- Official release poster
- Directed by: Theodore Boborol
- Written by: Mary Rose Colindres
- Produced by: Carlo Katigbak; Cory Vidanes; Laurenti Dyogi;
- Starring: Kobie Brown; Andi Abaya; Ralph Malibunas; Gail Banawis; Chico Alicaya; Amanda Zamora; Richard Juan;
- Edited by: Alexces Megan Abarquez-Baliao
- Music by: Jessie Lasaten
- Production company: Star Magic Studios
- Distributed by: CineXpress
- Release date: July 22, 2022;
- Running time: 1 hour 30 minutes
- Country: Philippines
- Languages: Filipino, English

= Connected (2022 film) =

2022 Filipino romantic comedy film

Connected is a 2022 Filipino youth-oriented romantic comedy film directed by Theodore Boborol, starring former Pinoy Big Brother: Connect housemates Kobie Brown, Andi Abaya, Ralph Malibunas, Gail Banawis, Chico Alicaya, Amanda Zamora, and PBB co-host Richard Juan as they navigate all their different personalities while finding a sense of purpose, love, attention, and the struggle to combat feelings of isolation in a connected world.

It is also the first movie produced by Star Magic Studios, serving as the newly-formed studio's realization of its vision to produce movies that will showcase its artists' talents in the most perfect yet challenging roles for them.

== Premise ==
With a desire to connect to something "greater than themselves," three different stories from Gen Z or Zoomers are formed because of a connection by a café which prohibits them from using social media and their gadgets, and faced and felt the agony and pleasure of being in love.

==Cast==
===Main cast===
- Kobie Brown as Topher
- Andi Abaya as Gabbie
- Ralph Malibunas as Gen
- Gail Banawis as Fin
- Chico Alicaya as Rocky
- Amanda Zamora as Sandy
- Richard Juan as Sky

===Supporting cast===
- Peewee O' Hara as Yayay Juaning
- Justin Cuyugan as Lorenz Toledo
- Che Ramos-Cosio as Mira Toledo
- Marife Necesito as Gabbie's mother
- Jonic Magno as Gabbie's father
- Skyzx Labastilla as Gen's mother
- Russu Laurente as Paul

== Production ==
According to Star Magic and ABS-CBN Entertainment Production Head Laurenti Dyogi, Star Magic Studios is one of the exciting plans for Star Magic’s 30th year anniversary, with this being the maiden offering of the new film sub-company.

=== Casting ===
It was revealed that Brown, Abaya, Malibunas, Banawis, Alicaya, Zamora, and Juan were handpicked by Dyogi himself to star in the movie, and is considered the group's first starring roles in a film.

== Release ==
Connected was released worldwide on July 22, 2022, via iWantTFC, KTX.ph, SKY Pay-Per-View, and TFC IPTV.

===Theatrical===
The movie had its theatrical release on the same day of its worldwide release, with Boborol and the main cast except Abaya and Banawis gracing the red carpet event.

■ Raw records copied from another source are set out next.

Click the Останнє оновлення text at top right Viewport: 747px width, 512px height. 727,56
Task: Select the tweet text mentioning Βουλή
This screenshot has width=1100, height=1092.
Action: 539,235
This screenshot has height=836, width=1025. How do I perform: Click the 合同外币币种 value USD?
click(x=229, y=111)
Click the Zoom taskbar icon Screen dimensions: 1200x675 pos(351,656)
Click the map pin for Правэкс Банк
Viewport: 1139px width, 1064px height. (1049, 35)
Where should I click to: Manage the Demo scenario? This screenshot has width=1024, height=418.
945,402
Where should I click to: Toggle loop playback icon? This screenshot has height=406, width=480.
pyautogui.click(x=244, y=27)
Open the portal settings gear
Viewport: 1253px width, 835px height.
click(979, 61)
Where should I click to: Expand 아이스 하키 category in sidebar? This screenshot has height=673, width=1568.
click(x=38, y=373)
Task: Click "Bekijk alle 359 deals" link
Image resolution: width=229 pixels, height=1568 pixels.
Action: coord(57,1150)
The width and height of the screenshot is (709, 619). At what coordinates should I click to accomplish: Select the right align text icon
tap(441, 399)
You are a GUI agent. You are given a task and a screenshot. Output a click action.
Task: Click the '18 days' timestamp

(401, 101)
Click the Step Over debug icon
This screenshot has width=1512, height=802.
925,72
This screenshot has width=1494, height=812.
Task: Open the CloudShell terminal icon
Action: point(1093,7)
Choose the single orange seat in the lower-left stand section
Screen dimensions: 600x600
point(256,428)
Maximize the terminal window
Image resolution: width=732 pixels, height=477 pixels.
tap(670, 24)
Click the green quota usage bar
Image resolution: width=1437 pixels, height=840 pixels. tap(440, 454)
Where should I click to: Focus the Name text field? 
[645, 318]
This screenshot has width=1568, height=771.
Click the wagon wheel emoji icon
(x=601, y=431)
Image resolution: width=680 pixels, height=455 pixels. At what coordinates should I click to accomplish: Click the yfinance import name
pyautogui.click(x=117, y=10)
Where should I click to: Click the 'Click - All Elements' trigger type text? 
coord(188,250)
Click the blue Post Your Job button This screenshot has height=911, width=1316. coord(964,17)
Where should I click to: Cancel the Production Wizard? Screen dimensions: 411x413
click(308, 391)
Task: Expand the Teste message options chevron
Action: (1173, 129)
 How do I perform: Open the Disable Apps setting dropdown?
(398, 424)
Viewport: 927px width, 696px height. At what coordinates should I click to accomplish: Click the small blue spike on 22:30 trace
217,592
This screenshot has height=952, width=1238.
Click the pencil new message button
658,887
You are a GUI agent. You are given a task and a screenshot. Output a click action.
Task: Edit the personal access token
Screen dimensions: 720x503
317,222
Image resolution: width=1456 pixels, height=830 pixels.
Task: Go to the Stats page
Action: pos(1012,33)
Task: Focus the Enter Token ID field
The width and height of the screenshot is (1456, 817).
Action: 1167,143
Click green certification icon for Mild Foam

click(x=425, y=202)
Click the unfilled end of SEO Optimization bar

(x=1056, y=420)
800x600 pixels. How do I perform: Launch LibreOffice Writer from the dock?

The event was also attended by Dyogi, and some former Pinoy Big Brother housemates from previous seasons.

===Marketing===
The movie's full trailer was released on June 24, 2022, on ABS-CBN Entertainment's social media accounts.

== Critical response ==
Fred Hawson, writing for KTX.ph, described writer Mary Rose Colindres's concept as "(woving) three stories of young love into the mix," and who "was also able to weave in a little detail about a lost pin with a motivational message which worked its magic with everyone, and this was very ingenious." Hawson also went on to describe Abaya and Alicaya as showing "the most promise so far" among the six neophyte actors.